When I used to visit with my hospice patient Isabelle, something I often did was to use a little cuticle oil pen on her nails. It was something I carried in my purse, just this almond oil pen dispenser with a brush at the tip. She always liked it; I would paint the oil on her nails then rub it in, one by one, until she would admire her shiny nails and I would do my own. It felt like a little manicure session, a tiny bit of luxury, and because she was not able to remember, each time it was equally delightful. Her surprise at how it worked, her pleasure. When I last saw her, when she lay dying in bed and I held her sweet small fragile hand, I wanted so badly to do her nails, and I went digging and digging in my purse and the pen was gone. It was just gone and I haven’t found it since, somehow it disappeared and when I most wanted it I could not use it to paint dear Isabelle’s nails one final time. And I wished over and over for that not to be true, for my last visit to have included the small gesture of rubbing oil into her fingers, or maybe that I would have simply asked for some moisturizer, that would have gladly been given to me, I wish I would have done that but I did not. I didn’t have the pen and I just held her hand and that was okay, I know, but also I wish it had been different.

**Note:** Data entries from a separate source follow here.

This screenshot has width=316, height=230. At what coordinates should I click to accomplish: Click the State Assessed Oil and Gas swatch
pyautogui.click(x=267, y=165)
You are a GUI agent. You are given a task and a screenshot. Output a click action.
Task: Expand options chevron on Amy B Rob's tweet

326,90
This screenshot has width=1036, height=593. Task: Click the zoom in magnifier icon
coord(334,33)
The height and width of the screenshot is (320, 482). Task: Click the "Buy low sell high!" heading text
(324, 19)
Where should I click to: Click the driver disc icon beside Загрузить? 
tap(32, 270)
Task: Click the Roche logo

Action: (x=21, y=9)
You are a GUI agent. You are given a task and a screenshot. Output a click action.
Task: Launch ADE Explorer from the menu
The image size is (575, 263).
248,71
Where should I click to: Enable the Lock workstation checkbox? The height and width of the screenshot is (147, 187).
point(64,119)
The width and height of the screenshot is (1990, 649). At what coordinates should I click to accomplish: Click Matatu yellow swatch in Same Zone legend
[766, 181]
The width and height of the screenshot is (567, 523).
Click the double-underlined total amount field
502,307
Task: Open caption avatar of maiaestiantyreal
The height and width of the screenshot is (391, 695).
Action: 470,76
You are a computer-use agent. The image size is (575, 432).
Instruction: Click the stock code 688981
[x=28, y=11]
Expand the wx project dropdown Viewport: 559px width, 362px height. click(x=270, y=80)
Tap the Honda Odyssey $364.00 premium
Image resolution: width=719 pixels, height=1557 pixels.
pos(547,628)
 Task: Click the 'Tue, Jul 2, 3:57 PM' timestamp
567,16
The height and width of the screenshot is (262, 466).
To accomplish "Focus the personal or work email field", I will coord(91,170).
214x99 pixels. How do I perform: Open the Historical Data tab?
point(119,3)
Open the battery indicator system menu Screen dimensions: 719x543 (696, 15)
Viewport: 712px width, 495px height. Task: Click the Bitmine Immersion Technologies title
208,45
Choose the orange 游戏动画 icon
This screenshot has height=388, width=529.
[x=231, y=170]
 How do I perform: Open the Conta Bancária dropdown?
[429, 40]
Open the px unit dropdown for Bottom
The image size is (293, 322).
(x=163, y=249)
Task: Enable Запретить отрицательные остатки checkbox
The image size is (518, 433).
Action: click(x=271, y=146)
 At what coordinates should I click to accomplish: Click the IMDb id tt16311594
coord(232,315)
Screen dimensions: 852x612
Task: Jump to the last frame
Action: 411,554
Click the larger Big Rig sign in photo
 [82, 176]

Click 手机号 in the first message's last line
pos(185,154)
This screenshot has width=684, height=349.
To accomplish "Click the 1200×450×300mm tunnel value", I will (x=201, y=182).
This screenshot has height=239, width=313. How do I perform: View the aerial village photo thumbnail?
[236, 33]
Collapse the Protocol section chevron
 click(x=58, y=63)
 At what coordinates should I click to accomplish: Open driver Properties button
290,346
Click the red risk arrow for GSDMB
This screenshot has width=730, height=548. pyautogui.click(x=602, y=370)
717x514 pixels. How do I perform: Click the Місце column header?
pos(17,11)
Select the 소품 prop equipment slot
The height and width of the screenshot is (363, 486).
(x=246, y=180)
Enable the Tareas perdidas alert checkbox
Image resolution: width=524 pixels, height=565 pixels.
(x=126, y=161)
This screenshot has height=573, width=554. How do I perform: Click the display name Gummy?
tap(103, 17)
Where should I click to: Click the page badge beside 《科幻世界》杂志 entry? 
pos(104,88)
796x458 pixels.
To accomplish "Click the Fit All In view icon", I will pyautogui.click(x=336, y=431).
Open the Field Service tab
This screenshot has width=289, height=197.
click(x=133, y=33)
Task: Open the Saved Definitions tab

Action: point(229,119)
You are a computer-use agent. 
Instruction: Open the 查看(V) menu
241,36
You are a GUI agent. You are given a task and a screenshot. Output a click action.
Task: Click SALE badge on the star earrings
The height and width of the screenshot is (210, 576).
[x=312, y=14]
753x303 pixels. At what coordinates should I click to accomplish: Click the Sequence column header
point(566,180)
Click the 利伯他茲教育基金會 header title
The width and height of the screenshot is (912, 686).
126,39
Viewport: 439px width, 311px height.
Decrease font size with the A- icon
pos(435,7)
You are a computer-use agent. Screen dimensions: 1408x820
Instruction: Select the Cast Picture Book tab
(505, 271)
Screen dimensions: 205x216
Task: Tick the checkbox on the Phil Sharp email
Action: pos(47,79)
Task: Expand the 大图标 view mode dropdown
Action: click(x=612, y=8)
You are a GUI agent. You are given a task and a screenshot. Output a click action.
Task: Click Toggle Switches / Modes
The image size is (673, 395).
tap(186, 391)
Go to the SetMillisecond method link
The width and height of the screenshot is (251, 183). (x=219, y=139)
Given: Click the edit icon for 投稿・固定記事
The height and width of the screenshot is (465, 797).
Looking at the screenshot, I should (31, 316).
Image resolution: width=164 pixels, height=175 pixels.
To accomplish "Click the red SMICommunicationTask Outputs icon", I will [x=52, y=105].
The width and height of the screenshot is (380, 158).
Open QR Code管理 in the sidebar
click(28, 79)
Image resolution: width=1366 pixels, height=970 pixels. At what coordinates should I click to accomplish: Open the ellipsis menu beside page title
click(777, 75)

I wish so many things were different. I wish the election had been different. I wish my divorce was different. I wish my boys were chatty texters who cannot stop themselves from sending me many pictures from their days. I wish my mom and aunt lived closer. I wish that when I gain weight it would go somewhere other than my waist and boobs. I wish if we are in the business of just erasing truths and laws we could go ahead and get rid of daylight savings. I wish AI was being incorporated in truly useful ways and not just shoved willy-nilly into nook and cranny of humanity. I wish the social networks that algorithmically drive our opinions and actions were being run by relatable human beings. I wish guns simply did not exist. I wish delicous salty nuts did not have so very many calories. I wish owning a horse wasn’t so expensive. I wish our cultural beauty standards driven by capitalism would evaporate. I wish avocados and bananas had a lengthier ripeness stage. I wish mouthbreathing idiots would stop loudly confusing global warming with cold temperatures. I wish my cat could live forever.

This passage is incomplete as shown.